In the middle of the dining-room there is a large table on which is spread an incredibly diverse collection of dishes. We counted them one morning: there were forty-eight; all manner of cold meats, all manner of cheese, all manner of _hors d’œuvres_. And there are shrimps, and prawns, and lobsters, and fish puddings; there are egg omelettes and ham omelettes, curious cold game, and fruit and jams and marmalade. Breakfast was a very great adventure. You were, in addition, served with a boiled egg and a beaker of cold milk. We never quite knew whether it was intended to be drunk as a cocktail or a liqueur or a table wine. We tried it in all three ways; and it was in each equally delightful. The Norwegian breakfast is the finest type of meal that I have, I think, ever eaten; and I was delighted to find certain personal peculiarities endorsed by Norwegian taste. I always, when I lunch at home, eat marmalade and cheese, preferably gruyère cheese, together. It is a protective taste developed gradually since the days when I was made to eat at my preparatory school milk-pudding every day for four years. It was doubtless a very admirable form of discipline. But I have not since eaten any pudding of any kind, and have instead developed what is, my brother tells me, a disgusting habit, but one which the Norwegian would apparently approve. At any rate, they place side by side on their middle table mountains of gruyère cheese and basins of marmalade. _Coldt bord_ they called it, that centre table, and we thought of inscribing a ballad to it, in whose every line should be the name of some new dish.

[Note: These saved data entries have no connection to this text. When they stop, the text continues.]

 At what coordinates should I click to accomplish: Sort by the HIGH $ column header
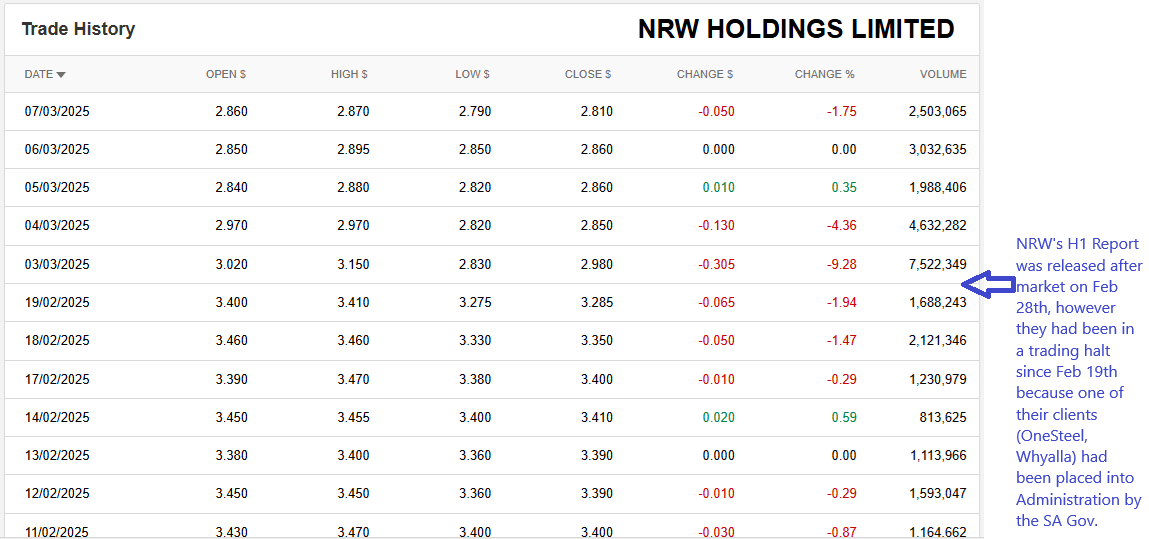pos(349,74)
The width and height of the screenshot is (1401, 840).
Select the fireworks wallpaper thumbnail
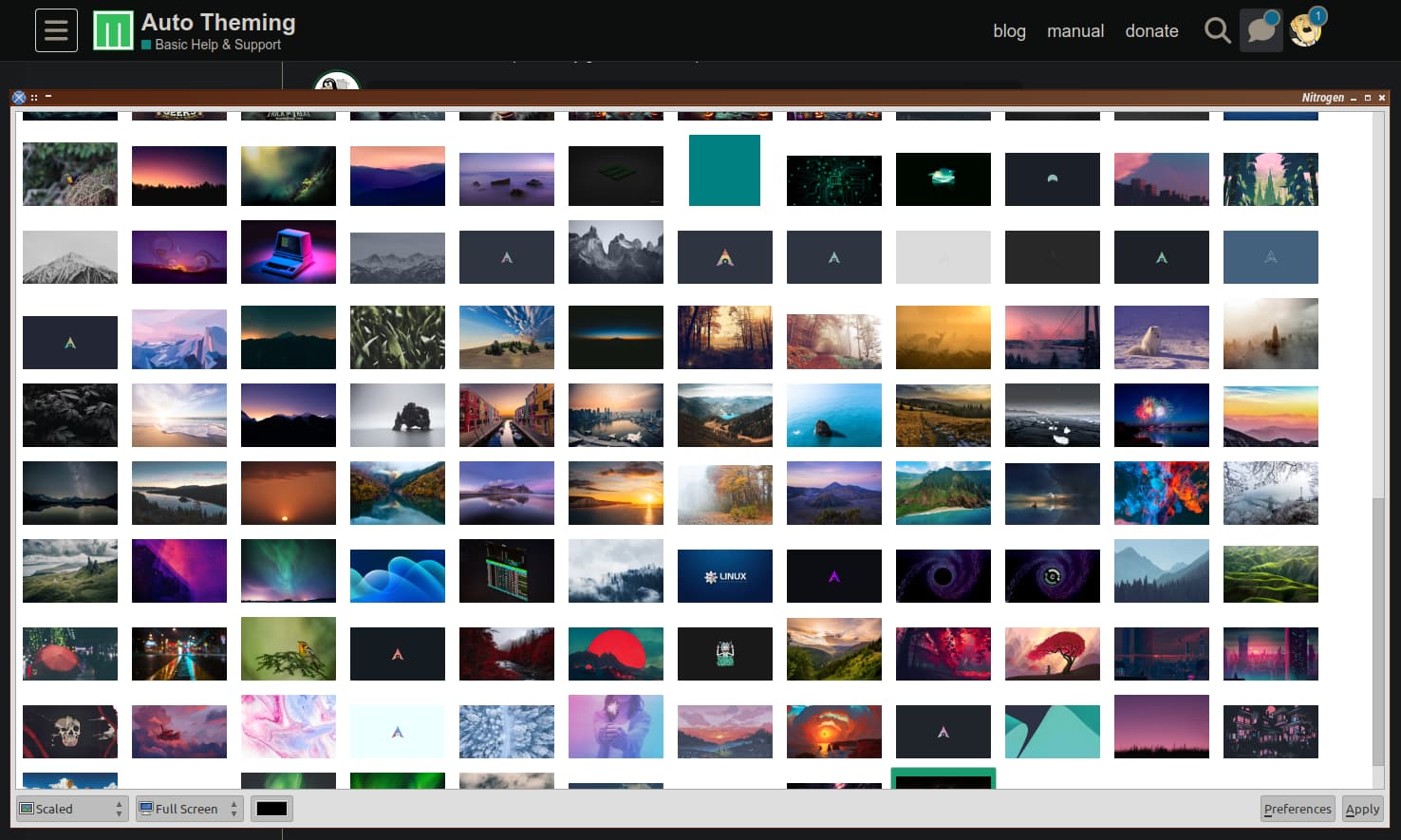(1161, 415)
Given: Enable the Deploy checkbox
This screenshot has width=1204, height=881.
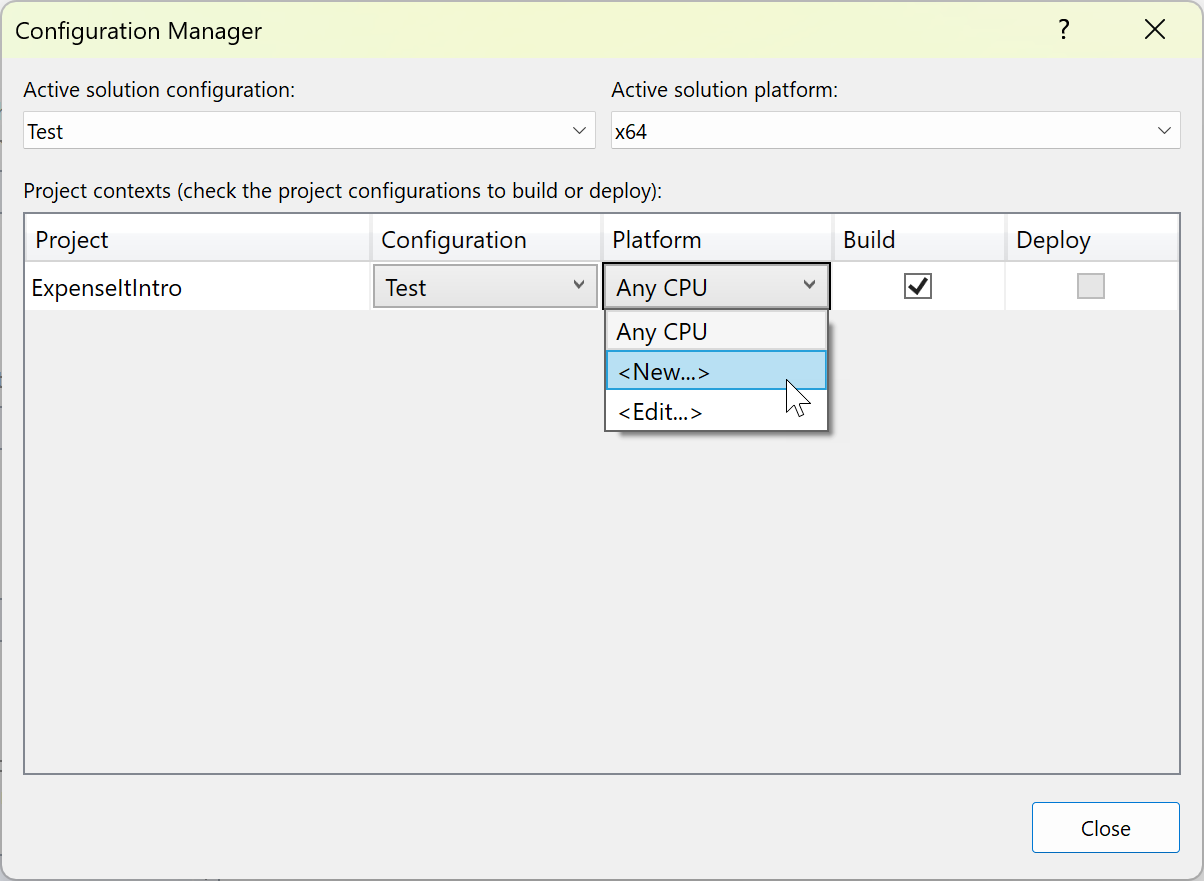Looking at the screenshot, I should click(x=1091, y=286).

A noble foundation, that breakfast, for a long day in the open; and when evening came one was glad to sit and talk quietly; one’s brain fresh and one’s body tired. It is no part of my intention here--and I half hope that it never will be--to draw pictures of my friends. Enough to say that the evenings passed very happily in such casual intermittent talk as can only be exchanged between two friends who know each other so well as to have left scarcely a secret from one another.